Zinc is of interest to researchers in Down syndrome because it has been reported to be decreased in the serum (Bjorksten et al., 1980; Anneren & Gebre-Medhin, 1987; Kanavin et al., 1988; Lockitch et al., 1987) plasma (Stablile et al., 1991) and whole blood (Colombo et al., 1989). There also is a study which failed to confirm this decrease (Nobel & Warren, 1988). Zinc is related both to pathways involving vitamin A and the immunological system. Most other studies of mineral levels in individuals with Down syndrome are based on hair studies, unfortunately an often inaccurate procedure.

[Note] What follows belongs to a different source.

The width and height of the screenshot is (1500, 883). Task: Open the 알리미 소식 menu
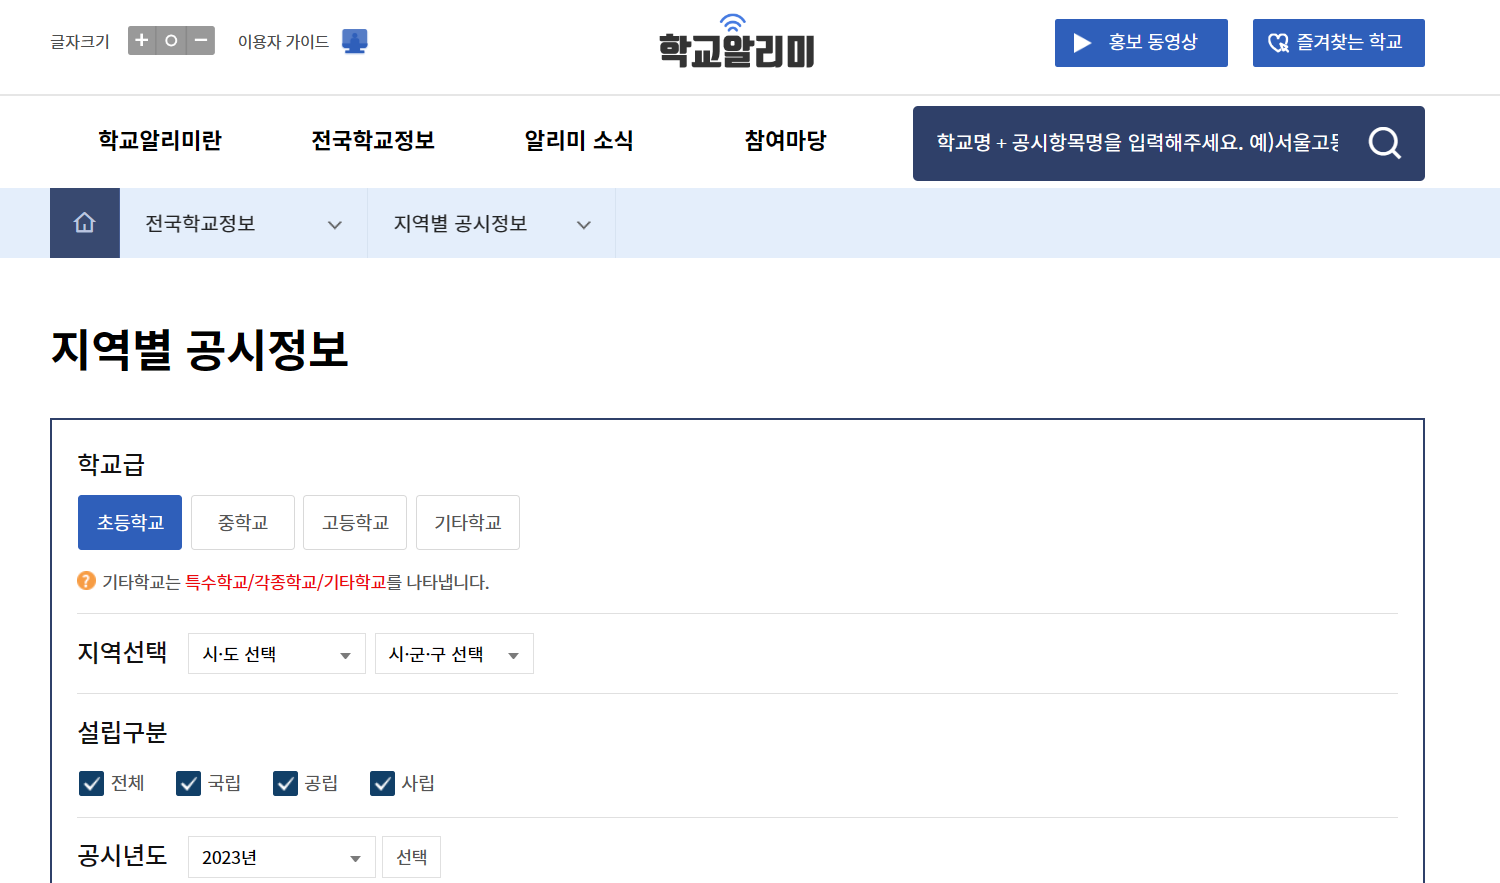point(578,141)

In a syndrome such as Down syndrome, where so many enzyme levels are known to be elevated, the shotgun approach of giving young children extraordinary levels of vitamins should be approached with caution. Instead, these children need to have annual evaluations of the preventive medical type (Rogers & Coleman, 1992). It is important to remember that each of these children is a separate individual; each child has a unique set of genes besides the effects o the extra genes on the 21st chromosome and they need individualized medical evaluations.
Careful examination of any child can indicate evidence of vitamin or mineral deficiencies; such deficiencies have clinical symptoms to alert the examining physician. In addition, there are routine checks, the preventive medical checklist, that are made periodically in any child with Down syndrome. When deficiencies are found in a child, such as thyroid, vitamin A or zinc, then, and only then, would supplements be indicated for that child.
There is a great deal we do not know about Down syndrome in spite of many advances in recent decades. Everyone who cares about the special needs of these children welcomes advances in the field if they are based on solid evidence. Indeed, there may be malabsorption of vitamins or minerals in some children; there may be co-enzyme methods of curbing the elevations of so many biochemical products measured in these children. There may be a way to protect these children by altering their immune systems in a positive way. We look forward to future scientific research.
Until then, we must be careful not to interfere with the metabolism of children with Down syndrome until we understand what we are doing. Properly handled from birth with knowledgeable educational and medical care, the overwhelming majority of children with Down syndrome now have great potential for a good life and it is important not to experiment on them for the sake of an elusive, miracle cure.